= Gassled =

Norwegian natural gas pipeline owner

Gassled is a partnership to own the offshore natural gas transportation infrastructure at the Norwegian continental shelf. Its pipelines are operated by Gassco.

Gassled was created in 2002 and it became operational on 1 January 2003. Its original partners were Petoro, Norsk Agip, ExxonMobil, Fortum, Norske Shell, Norsk Hydro, Statoil, TotalFinaElf and ConocoPhillips. As of 4 January 2018, its partners are Petoro (46.697%), Solveig Gas Norway (owned by CPP Investment Board, Allianz Capital Partners, and Infinity Investments – 25.553%), CapeOmega (owned by Partners Group Holdings AG – 11.235%), Silex Gas Norway (owned by Allianz – 6.428%), Infragas Norge (owned by CPP Investment Board – 5.006%), Statoil (5%), and Dea Norge (0.081%). Dea has agreed to sell its stake to CapeOmega.

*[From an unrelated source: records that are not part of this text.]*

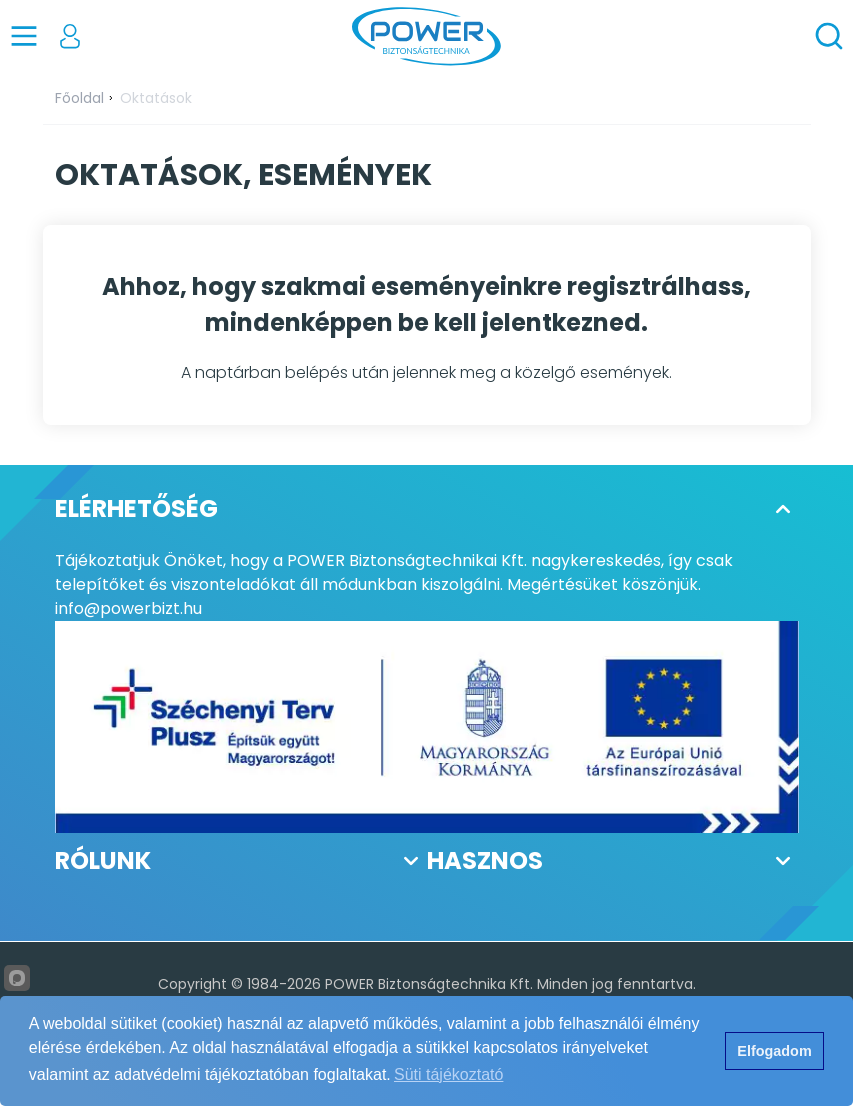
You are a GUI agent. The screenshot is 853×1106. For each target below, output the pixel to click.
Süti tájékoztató (448, 1074)
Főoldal (79, 98)
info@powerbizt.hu (128, 608)
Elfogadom (774, 1051)
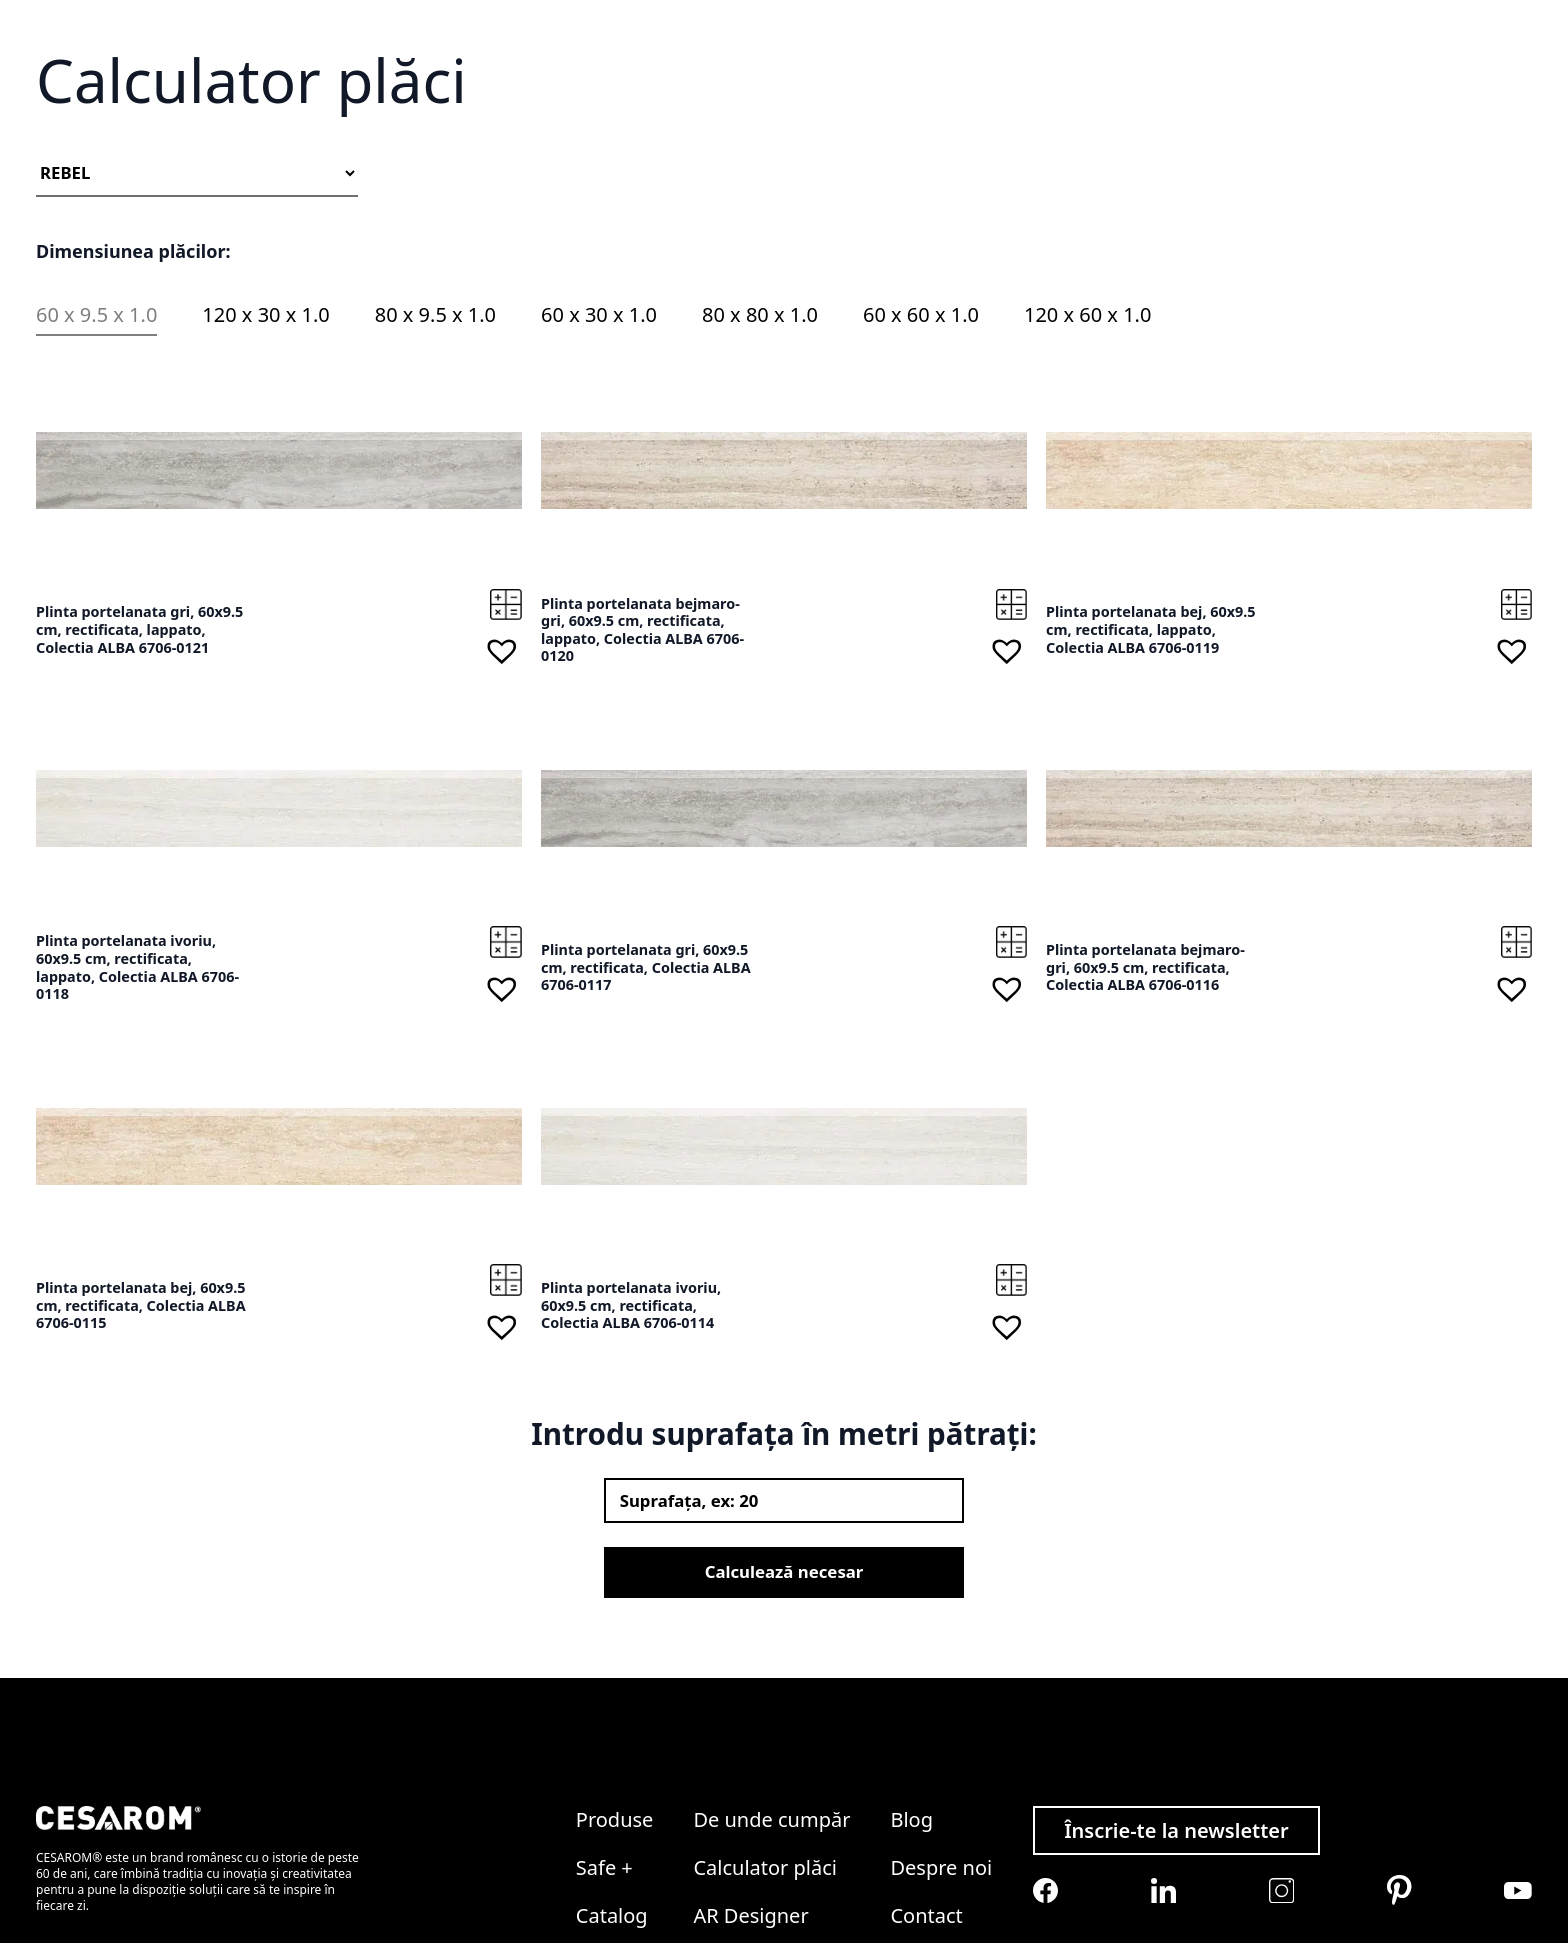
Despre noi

Originally, Gassled owned Aasgard Transport, Statpipe, Europipe II, Zeepipe, Franpipe, Oseberg Gas Transport, Vesterled and Norpipe, as also the gas treatment complex at Kårstø, and three receiving terminals at Emden in Germany and one at St Fergus in the United Kingdom. Later, also ownership of the receiving terminals at Zeebrugge in Belgium and Dunkerque in France, Europipe I, Kvitebjoern pipeline, Norne Gas Transport System, Langeled pipeline and terminal, and Kollsnes gas processing plant were merged into Gassled.